* **PROBLEM TO WORK ON**: Can you print every record below exactly as written?

* **RECORDS FOR THIS TASK**:
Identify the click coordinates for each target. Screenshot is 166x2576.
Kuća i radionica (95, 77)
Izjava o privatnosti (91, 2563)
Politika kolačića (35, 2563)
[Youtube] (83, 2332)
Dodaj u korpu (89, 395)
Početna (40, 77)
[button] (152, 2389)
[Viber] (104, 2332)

* **SOLUTION TO THIS TASK**:
Identify the click coordinates for each target. Screenshot is 166x2576.
Kuća i radionica (95, 77)
Izjava o privatnosti (91, 2563)
Politika kolačića (35, 2563)
[Youtube] (83, 2332)
Dodaj u korpu (89, 395)
Početna (40, 77)
[button] (152, 2389)
[Viber] (104, 2332)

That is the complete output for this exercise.